Microscopy: additional methods
Lactophenol cotton blue (LPCB) or potassium hydroxide (KOH) wet mount preparations are used to visualise fungi (Figure 10).
- Add a drop of lactophenol cotton blue mountant to the slide.
- Holding the coverslip between your forefinger and thumb, touch one edge of the drop of mountant with the coverslip edge, then lower it gently, avoiding air bubbles. The preparation is now ready.
- Initial observation should be made using the low power objective (10x), switching to the higher power (40x) objective for a more detailed examination.
- Calcofluor white and Periodic Acid Schiff reaction (PAS) staining may also be used.

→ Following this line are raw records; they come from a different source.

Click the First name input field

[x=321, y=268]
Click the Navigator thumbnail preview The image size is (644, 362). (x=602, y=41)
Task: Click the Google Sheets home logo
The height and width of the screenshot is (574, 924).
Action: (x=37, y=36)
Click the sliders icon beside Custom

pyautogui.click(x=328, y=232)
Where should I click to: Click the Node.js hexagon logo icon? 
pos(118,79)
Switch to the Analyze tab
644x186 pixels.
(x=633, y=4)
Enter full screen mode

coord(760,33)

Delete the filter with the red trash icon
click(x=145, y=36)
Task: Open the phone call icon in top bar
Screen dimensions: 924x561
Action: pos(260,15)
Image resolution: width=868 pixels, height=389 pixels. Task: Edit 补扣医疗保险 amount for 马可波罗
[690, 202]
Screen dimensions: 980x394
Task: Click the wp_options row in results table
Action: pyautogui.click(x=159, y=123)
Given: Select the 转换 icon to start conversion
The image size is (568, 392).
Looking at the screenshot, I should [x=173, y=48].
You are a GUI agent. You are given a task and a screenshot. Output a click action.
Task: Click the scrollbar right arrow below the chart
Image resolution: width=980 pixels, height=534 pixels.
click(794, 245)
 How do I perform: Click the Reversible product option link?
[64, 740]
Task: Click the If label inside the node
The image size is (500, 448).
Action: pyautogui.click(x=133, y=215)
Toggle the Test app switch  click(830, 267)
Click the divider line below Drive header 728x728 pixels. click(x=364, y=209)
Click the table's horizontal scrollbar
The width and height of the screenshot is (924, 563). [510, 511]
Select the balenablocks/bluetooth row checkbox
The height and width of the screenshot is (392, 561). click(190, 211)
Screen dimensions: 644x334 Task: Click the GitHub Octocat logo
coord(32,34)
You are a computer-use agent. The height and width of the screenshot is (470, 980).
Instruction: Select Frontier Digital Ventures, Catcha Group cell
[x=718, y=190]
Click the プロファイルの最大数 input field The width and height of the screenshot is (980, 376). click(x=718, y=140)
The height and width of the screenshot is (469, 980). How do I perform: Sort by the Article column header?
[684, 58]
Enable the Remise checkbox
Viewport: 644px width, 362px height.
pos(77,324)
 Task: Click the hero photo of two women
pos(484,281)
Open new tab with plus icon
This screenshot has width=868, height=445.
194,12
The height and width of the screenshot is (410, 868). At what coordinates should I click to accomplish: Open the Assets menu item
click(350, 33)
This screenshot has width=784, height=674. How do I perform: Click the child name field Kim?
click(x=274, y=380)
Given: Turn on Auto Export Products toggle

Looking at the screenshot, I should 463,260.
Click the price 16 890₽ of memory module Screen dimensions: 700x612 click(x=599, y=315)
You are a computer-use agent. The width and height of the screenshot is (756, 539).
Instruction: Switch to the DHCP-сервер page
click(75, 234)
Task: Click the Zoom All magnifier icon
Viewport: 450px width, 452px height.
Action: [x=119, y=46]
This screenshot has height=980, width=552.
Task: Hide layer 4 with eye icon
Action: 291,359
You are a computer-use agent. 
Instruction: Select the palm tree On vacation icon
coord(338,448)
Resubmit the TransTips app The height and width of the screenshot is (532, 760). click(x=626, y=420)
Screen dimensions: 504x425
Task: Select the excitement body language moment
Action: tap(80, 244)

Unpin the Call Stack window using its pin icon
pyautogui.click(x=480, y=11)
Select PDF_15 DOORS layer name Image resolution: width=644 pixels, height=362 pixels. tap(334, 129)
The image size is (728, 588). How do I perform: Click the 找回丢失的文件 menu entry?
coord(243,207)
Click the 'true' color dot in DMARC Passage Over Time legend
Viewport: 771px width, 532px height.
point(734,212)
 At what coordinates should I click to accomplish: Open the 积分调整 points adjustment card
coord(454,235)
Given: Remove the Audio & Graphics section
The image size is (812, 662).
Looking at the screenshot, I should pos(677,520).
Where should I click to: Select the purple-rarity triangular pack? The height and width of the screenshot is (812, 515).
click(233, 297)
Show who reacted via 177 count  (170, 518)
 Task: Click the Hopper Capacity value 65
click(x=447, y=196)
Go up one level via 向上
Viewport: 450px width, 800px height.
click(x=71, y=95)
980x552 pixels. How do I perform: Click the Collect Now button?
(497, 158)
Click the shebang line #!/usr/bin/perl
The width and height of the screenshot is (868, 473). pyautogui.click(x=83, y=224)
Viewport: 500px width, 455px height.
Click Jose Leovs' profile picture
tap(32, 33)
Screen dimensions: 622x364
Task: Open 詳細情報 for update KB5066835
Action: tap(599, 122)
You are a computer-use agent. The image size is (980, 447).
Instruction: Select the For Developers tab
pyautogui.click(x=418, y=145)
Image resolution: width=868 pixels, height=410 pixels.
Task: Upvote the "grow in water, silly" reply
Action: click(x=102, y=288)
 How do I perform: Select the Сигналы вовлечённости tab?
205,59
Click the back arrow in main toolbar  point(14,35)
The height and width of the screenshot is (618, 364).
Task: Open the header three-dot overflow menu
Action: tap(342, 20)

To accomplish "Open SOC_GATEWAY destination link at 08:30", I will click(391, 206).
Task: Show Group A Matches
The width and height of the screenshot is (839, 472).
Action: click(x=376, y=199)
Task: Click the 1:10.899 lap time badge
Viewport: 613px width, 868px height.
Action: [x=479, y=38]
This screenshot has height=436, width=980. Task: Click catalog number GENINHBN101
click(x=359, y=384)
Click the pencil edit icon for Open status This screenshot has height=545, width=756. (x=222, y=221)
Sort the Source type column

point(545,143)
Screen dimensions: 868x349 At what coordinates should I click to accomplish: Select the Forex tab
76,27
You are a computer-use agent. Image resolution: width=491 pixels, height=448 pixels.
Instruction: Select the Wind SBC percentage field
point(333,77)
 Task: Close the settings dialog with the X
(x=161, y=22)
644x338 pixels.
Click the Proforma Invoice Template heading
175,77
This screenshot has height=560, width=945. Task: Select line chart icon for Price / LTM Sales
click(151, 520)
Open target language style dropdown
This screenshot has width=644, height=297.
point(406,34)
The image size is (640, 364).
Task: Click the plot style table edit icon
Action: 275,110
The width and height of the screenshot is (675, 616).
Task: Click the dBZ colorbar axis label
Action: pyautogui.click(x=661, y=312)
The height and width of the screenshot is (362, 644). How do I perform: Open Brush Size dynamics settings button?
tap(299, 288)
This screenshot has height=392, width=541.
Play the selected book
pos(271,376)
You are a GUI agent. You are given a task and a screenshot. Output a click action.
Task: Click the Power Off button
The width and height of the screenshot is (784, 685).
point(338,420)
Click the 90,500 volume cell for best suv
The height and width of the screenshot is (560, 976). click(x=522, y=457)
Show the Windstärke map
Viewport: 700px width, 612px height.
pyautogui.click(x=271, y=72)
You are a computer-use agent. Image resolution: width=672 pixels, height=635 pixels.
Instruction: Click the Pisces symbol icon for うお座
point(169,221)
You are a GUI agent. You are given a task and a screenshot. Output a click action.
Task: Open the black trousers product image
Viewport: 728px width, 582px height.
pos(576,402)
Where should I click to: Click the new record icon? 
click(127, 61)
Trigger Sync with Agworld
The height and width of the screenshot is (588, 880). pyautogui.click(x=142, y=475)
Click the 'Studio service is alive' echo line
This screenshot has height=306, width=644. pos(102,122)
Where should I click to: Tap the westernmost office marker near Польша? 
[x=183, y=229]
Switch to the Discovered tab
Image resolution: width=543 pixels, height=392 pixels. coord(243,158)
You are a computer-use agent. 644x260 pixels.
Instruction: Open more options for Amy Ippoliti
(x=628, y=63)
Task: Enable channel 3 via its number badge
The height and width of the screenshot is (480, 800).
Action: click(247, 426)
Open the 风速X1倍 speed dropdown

As applied to bacterial culture:
- the same organism growing at the site of inoculation on two or more solid phase cultures, or
- growth at site of inoculation on one solid phase media of an organism consistent with microscopy, or
- confluent growth on one media.
As applied to fungal specimens:
- fungal hyphae observed in corneal specimen stained on microscopic examination, or
- growth at site of inoculation on solid culture media
The cyst form of Acanthamoeba sp. can be visualised in corneal material using a direct fluorescent technique such as calcofluor white (Figure 11), haemotoxylin and eosin, LPCB or PAS. If corneal infection with Acanthamoeba sp. is suspected, inoculate corneal material onto non-nutrient agar in a demarcated area of the plate. In the laboratory, the square of agar where the specimen was inoculated will be excised and inverted onto an NNA plate seeded with a lawn of E.coli. Growth of the trophozoite form is imperative to confirm viability of the organism and thus prove it to be the organism responsible for infection (Figure 12).